Updated: May 1, 2021 7:57:05 pm
On the eve of the counting of votes in the Kerala Assembly election, the incumbent Left Democratic Front (LDF) headed by Pinarayi Vijayan appeared confident of ‘thudarbharanam’ or re-election, buttressed by its own internal calculations as well as a series of exit polls which have predicted its victory with varying degrees of margins. If it happens, it will be an end of the 40-year-old trend in the state’s politics of no incumbent getting re-elected.
On the other hand, the principal challenger Congress-led United Democratic Front (UDF) is counting on ‘adiozhukkukal’ or undercurrents at the booth-level that may have been missed by pollsters as well as the impact of the high-octane campaigns of Rahul Gandhi and Priyanka Gandhi Vadra.
For the BJP, while a shot at power in the state is still a distant dream, it aims to substantially increase its vote-share and strength in the Assembly to underline its relevance.
If the exit poll numbers hold true, it will mean that there’s no heavy anti-incumbency sentiment prevailing in the state to dislodge the Vijayan government. His administration has gathered a general sense of goodwill for its delivery of essential food kits to all ration-card holders during the Covid-19 lockdown last year as well as enhancing the monthly social welfare pensions to different kinds of beneficiaries such as differently abled, elderly, widows and agricultural labourers.

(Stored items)
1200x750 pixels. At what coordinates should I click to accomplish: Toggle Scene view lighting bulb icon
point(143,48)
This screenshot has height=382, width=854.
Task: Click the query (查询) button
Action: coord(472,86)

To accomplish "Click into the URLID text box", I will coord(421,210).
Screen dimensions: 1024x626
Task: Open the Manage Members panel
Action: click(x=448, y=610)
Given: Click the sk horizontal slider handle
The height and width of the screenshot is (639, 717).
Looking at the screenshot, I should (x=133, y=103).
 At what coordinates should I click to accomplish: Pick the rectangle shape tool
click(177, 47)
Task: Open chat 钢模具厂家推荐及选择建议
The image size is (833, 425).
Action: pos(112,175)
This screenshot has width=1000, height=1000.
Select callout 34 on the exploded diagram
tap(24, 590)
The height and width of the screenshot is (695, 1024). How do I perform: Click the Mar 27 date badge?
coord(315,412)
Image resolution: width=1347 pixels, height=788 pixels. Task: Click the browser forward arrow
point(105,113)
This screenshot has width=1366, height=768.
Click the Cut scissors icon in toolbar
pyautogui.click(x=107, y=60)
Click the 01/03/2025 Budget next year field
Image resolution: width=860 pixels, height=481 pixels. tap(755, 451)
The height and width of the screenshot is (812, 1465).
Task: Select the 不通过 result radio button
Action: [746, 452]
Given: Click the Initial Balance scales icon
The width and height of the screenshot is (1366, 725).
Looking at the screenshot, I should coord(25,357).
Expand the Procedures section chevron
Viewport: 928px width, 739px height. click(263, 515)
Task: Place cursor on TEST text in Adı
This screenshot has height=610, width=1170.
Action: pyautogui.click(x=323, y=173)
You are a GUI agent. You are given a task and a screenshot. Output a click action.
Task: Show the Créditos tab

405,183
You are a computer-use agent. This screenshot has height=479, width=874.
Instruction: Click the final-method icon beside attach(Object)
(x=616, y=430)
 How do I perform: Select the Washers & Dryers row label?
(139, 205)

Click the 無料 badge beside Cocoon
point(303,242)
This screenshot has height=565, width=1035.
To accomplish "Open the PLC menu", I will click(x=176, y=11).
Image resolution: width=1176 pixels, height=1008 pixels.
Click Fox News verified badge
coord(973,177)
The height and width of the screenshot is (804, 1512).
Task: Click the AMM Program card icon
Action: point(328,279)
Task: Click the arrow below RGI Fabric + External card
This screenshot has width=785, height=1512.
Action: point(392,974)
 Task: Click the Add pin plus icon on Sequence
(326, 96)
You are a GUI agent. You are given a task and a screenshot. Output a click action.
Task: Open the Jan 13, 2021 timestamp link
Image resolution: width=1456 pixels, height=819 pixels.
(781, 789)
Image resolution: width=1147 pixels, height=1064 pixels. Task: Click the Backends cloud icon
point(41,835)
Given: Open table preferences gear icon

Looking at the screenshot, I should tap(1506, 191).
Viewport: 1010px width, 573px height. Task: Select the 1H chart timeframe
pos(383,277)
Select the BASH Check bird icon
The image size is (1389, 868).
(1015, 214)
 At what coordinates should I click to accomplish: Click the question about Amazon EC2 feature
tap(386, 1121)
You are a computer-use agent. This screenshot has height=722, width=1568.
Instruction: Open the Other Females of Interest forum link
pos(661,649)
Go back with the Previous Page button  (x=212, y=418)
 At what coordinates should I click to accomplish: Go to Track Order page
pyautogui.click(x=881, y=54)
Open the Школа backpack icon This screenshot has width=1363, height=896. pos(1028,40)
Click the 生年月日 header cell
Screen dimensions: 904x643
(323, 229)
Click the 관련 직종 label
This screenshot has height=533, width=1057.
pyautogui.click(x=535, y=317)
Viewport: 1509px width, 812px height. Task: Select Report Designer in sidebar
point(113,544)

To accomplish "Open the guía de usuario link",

• Work task 1
Reproduce the passage of the Kerala election article between "If the exit" and "and agricultural labourers.", inclusive.
• Work task 2
According to the Kerala election article, how long has the trend of no incumbent being re-elected in the state's politics lasted?
• Work task 3
Continue the Kerala election article from the point at which it stops.

• Expected answer 1
If the exit poll numbers hold true, it will mean that there’s no heavy anti-incumbency sentiment prevailing in the state to dislodge the Vijayan government. His administration has gathered a general sense of goodwill for its delivery of essential food kits to all ration-card holders during the Covid-19 lockdown last year as well as enhancing the monthly social welfare pensions to different kinds of beneficiaries such as differently abled, elderly, widows and agricultural labourers.

• Expected answer 2
40 years.

• Expected answer 3
Although its nature of raising money abroad has attracted censure of CAG and the Opposition, the LDF has tom-tommed the Kerala Infrastructure Investment Fund Board (KIIFB) as a valid and transparent agency to push investments into key sectors such as education, health, roads and power. The government’s handling of the early phase of the Covid-19 pandemic last year had come in for praise from national and international healthcare experts, though the scale of the pandemic has risen dramatically this year.
The campaigns of the Congress and the BJP meanwhile have been thrust on a range of issues that include alleged corruption and nepotism within the administration, the ‘betrayal’ of sentiments of Hindus on Sabarimala, the colossal debt of the government and the spate of political killings.
The Congress particularly has attacked the government and the chief minister on the gold smuggling case, in which the CM’s former principal secretary was arrested, the allegations of data privacy being violated in the Sprinklr case, the backdoor appointments to plum govt posts to those close to the CPM, and the recent deal purportedly signed with a US company to manufacture deep-sea fishing trawlers.
As for the BJP, it ran a high-pitched campaign, bringing in its star-power from the Centre such as PM Narendra Modi, home minister Amit Shah, ministers Piyush Goyal, Nirmala Sitharaman, Smriti Irani and chief ministers like Yogi Adityanath. It’s campaign, particularly in seats like Konni, Kazhakoottam and Nemom, rode on the emotive issue of Sabarimala. Whether that will deliver results will be seen on May 2.
In the 2016 Assembly election, the LDF rode to power winning 91 of the 140 seats, reducing the UDF to 47 seats. The BJP had opened its account in the state, winning one seat. The half-way mark is 71.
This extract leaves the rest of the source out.